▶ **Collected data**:
- - -
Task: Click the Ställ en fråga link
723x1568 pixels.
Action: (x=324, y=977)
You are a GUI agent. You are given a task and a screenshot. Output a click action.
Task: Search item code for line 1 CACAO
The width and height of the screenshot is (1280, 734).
- - -
▶ **Task requirements**: Extract all of the data shown above and repeat it verbatim.

▶ **Result for this exercise**:
Task: Click the Ställ en fråga link
723x1568 pixels.
Action: (x=324, y=977)
You are a GUI agent. You are given a task and a screenshot. Output a click action.
Task: Search item code for line 1 CACAO
The width and height of the screenshot is (1280, 734).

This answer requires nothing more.